One Shot Over Few Shots

Providing examples in prompts has become a very popular strategy, and almost all the articles on prompt engineering I've read encourage adding examples. However, I'm convinced that in most cases, you don't need examples. The truth is that prompts introduce a Goldilocks problem of sorts. Too few examples, and they're not enough to cover all the cases, and the LLM is essentially lost because it doesn't know how to proceed when a user sends a message that's worded differently than the prompts. Too many, and the LLM becomes overfitted.

The solution is to veer away from examples entirely, with exceptions. When you need the LLM's output to always adhere to very specific constraints, go with examples. If you're generating SQL queries with an LLM, and you're aware of PostgreSQL quirks that your LLM isn't, include examples of using the specific syntax. But any time you're making your LLM do slightly creative (which is most chat based AI agents), err on the side of letting the LLM make judgements, without restricting it with examples. The trick is to make your prompts transparent about your expectations, and the wording unambiguous. The LLM can handle the rest.

Think about Markdown vs XML

In longer prompts, XML tags can offer clear demarcation between sections, better than Markdown headings. As mentioned earlier, you can refer to these sections by tag names in multiple places in your prompt. With H1 markdown headings, this can get clunky. For example, instead of saying, "refer to Rules for Responding to Users", you can write "refer to the RESPONSE_BUILDING_FLOW section" to point the LLM to the relevant instructions. However, be wary of nesting XML tags: they're good for top level section definitions. With too many XML tags, you might unknowingly create a complex decision tree for the LLM, which would definitely backfire. Instead, to structure a section inside XML tags, Markdown headings work fine.
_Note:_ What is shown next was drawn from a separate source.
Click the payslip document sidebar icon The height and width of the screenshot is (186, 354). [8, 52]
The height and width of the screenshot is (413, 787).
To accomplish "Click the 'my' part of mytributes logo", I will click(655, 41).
Augment Your Prompts Carefully

In addition to function calling, LLM model providers allow you to control LLMs' responses in more ways. OpenAI offers structured outputs, Anthropic models have JSON mode, and some Google models support controlled generation. These are terrific ways to augment your prompt without clouding them – you get granular control over the output format of your LLM, without barraging the LLM in its system prompts. If you define a JSON response schema such that the LLM always outputs a boolean value, the model's provider will ensure that the output is always a boolean, and you don't have to write any extra rules or validation logic to ensure that. However, what you should ensure is that your schemas align with your prompts. Don't include a field in the schema that's not referred to at all in the prompt, and don't shy away from referring to field names in your prompts when you're writing instructions on generating values for those fields. If there are optional fields in your schema, explain in your prompt when it is okay to omit fields. When your prompt is aligned well with the other things that go in the request to the LLM, your LLM behaves more similarly to what you would expect, and with better consistency.